● What needs to be done
What is the number of lines in this listing that include the string "Division"? Answer with that number by itself.

● Data for processing
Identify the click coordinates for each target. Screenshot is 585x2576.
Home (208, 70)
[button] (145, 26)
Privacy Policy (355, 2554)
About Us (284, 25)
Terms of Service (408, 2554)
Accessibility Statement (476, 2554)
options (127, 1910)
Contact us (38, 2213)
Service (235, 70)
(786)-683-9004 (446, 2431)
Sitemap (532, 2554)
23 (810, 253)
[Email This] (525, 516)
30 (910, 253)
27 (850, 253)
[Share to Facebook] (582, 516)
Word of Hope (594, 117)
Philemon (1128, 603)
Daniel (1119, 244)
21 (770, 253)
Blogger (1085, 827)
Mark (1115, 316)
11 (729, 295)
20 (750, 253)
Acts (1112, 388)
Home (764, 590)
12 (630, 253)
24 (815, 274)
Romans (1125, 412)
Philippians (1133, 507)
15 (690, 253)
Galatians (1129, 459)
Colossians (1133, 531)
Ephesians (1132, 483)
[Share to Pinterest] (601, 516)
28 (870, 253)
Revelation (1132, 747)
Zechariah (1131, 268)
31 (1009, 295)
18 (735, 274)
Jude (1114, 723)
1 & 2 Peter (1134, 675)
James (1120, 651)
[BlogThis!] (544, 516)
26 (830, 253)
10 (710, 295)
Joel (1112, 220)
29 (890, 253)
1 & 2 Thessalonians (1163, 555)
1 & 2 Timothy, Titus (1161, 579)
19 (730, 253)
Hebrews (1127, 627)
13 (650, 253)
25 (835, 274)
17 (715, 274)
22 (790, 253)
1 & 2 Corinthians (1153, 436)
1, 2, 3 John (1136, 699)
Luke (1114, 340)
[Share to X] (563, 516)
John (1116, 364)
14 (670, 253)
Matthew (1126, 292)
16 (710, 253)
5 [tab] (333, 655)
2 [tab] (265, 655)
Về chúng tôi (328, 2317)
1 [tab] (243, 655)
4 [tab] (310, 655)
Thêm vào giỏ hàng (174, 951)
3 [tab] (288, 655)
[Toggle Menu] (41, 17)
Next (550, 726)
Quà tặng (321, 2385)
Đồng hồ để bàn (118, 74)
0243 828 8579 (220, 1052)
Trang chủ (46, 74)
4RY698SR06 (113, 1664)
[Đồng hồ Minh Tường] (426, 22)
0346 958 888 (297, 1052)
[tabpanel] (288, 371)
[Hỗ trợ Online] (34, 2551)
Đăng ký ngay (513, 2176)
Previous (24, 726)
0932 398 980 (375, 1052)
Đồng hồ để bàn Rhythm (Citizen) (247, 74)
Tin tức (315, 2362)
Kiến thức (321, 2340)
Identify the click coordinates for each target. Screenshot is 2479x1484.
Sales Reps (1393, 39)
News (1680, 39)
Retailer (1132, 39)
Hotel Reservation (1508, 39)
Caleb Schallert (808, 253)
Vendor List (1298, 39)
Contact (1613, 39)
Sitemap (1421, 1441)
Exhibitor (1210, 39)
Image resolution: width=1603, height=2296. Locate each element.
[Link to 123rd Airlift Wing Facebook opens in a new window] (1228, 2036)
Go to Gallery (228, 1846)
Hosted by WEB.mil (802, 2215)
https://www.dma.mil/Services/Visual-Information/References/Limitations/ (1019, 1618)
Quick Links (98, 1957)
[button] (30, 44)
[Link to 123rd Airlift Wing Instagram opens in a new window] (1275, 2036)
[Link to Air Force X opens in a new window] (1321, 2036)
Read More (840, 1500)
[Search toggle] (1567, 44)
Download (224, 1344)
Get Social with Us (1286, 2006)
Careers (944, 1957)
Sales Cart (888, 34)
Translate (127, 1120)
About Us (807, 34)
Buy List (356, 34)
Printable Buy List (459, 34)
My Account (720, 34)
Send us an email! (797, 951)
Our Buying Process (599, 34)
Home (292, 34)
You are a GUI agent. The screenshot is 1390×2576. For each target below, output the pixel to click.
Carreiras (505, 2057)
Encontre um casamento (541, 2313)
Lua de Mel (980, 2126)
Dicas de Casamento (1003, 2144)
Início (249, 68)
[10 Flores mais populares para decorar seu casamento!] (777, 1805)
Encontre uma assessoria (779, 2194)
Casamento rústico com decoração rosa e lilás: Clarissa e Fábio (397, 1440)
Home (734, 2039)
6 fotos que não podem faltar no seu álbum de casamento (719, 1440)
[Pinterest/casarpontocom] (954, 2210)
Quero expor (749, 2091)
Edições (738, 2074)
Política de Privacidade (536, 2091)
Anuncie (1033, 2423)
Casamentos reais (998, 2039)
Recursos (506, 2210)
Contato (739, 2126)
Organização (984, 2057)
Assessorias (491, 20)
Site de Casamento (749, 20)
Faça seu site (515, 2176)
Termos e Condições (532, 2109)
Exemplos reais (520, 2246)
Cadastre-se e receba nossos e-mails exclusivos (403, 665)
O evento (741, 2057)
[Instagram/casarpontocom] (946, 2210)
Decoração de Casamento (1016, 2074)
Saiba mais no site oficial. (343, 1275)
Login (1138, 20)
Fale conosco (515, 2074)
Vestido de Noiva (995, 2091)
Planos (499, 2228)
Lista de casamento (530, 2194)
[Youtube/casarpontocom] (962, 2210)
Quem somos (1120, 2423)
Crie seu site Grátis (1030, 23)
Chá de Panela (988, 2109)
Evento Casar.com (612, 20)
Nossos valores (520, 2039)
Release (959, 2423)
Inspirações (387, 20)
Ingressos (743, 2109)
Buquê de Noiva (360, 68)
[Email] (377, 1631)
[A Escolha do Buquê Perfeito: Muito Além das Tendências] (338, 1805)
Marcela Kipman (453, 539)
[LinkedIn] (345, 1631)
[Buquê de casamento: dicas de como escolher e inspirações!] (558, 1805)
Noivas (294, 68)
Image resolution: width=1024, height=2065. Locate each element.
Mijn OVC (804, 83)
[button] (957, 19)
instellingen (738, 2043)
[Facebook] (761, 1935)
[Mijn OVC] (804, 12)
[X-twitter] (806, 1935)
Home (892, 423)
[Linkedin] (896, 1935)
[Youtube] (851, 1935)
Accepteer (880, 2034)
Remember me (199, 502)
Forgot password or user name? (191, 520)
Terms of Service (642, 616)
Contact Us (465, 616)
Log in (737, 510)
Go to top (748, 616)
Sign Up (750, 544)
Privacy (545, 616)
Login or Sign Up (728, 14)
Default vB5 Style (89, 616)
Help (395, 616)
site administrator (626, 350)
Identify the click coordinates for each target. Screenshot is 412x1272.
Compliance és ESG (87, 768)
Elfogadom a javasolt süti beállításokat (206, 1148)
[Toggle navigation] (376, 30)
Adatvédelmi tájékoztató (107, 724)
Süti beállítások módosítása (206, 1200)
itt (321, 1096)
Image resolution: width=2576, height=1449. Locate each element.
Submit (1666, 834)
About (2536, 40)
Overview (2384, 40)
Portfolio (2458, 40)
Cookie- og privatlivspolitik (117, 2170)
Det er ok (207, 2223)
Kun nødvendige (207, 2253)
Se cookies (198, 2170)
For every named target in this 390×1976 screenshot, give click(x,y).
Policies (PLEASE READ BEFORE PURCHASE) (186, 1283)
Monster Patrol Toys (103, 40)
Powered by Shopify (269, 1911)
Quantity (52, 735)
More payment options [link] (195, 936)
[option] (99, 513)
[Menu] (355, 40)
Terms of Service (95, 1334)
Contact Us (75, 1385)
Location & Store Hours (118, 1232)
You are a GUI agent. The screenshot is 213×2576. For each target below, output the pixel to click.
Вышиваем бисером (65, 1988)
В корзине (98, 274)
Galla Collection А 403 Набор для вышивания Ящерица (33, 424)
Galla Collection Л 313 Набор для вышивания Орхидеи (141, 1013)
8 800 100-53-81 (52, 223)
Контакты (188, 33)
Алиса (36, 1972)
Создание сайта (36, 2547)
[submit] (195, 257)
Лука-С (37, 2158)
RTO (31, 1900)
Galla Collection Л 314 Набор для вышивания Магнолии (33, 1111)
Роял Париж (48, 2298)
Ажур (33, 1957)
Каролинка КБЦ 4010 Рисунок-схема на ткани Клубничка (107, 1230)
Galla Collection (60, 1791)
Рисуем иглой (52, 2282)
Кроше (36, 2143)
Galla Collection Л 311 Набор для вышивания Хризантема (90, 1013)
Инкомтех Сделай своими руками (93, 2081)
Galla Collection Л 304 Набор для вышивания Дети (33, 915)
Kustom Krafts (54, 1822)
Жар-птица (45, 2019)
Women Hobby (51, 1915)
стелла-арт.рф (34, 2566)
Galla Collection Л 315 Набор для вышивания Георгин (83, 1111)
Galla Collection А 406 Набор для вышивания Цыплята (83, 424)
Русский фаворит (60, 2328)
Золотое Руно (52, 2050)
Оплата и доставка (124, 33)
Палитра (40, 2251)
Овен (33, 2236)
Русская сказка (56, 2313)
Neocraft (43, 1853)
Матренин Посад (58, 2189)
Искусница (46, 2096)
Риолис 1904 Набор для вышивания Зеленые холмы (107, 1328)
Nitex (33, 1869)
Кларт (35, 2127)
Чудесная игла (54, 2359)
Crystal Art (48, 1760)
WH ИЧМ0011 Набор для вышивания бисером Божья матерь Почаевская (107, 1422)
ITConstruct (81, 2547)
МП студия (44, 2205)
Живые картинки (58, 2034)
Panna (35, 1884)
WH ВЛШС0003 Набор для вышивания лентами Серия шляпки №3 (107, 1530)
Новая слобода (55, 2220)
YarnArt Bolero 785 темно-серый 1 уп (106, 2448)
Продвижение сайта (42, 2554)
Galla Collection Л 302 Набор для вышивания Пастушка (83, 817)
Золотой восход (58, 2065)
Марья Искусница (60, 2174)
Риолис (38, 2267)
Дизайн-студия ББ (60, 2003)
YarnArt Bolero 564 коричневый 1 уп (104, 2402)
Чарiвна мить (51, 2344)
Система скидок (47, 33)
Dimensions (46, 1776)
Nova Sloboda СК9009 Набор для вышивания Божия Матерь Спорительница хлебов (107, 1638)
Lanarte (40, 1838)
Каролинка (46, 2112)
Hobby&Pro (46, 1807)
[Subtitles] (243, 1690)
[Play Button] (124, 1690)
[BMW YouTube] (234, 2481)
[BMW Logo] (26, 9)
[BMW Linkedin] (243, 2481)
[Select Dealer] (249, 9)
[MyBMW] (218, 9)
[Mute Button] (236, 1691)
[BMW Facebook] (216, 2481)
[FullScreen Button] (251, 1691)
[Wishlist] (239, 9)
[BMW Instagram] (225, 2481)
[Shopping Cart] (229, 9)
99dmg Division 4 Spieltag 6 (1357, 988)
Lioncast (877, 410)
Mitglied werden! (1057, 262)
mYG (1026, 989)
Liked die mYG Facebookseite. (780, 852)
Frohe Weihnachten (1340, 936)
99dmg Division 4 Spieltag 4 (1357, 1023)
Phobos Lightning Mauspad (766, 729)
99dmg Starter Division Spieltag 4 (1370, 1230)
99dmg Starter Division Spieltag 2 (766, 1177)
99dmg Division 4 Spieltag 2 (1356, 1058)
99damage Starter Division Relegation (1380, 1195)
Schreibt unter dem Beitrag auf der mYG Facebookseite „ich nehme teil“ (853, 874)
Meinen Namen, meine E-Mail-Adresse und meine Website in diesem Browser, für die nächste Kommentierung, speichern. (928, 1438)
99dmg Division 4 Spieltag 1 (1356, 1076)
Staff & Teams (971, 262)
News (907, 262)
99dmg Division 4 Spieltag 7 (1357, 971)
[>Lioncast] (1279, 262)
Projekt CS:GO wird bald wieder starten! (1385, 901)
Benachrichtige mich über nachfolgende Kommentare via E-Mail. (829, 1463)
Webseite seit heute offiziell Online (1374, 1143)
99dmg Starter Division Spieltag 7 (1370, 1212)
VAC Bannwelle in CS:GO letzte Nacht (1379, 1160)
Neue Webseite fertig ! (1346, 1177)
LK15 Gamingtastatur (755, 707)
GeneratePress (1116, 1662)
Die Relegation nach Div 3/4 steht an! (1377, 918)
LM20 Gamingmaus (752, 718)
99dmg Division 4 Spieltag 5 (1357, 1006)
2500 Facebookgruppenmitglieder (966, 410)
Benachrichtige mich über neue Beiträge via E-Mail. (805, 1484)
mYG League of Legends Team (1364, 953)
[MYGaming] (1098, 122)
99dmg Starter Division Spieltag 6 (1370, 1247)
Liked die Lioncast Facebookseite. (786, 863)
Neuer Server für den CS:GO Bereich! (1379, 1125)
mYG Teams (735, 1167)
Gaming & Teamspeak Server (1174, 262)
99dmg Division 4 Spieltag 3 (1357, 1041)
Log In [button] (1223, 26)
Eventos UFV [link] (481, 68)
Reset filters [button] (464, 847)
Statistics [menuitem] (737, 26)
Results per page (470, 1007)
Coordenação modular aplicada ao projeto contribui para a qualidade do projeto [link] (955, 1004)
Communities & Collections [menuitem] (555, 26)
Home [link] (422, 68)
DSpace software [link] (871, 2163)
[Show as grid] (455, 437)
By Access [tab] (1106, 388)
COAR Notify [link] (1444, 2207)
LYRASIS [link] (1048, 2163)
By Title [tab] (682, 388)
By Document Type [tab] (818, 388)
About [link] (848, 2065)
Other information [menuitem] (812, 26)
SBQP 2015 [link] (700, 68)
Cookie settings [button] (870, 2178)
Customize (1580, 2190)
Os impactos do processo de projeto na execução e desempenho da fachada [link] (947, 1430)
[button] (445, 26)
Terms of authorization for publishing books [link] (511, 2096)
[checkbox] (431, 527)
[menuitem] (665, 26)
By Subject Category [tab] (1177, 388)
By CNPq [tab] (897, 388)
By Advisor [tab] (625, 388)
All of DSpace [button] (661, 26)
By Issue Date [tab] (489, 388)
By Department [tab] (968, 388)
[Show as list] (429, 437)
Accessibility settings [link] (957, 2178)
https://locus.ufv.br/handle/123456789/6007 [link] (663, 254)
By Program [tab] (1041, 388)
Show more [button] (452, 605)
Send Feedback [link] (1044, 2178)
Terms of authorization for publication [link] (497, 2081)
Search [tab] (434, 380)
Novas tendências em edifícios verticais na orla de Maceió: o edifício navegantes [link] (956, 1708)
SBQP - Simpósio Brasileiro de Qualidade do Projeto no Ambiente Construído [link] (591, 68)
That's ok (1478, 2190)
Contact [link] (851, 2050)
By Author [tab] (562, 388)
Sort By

● Output for this exercise
12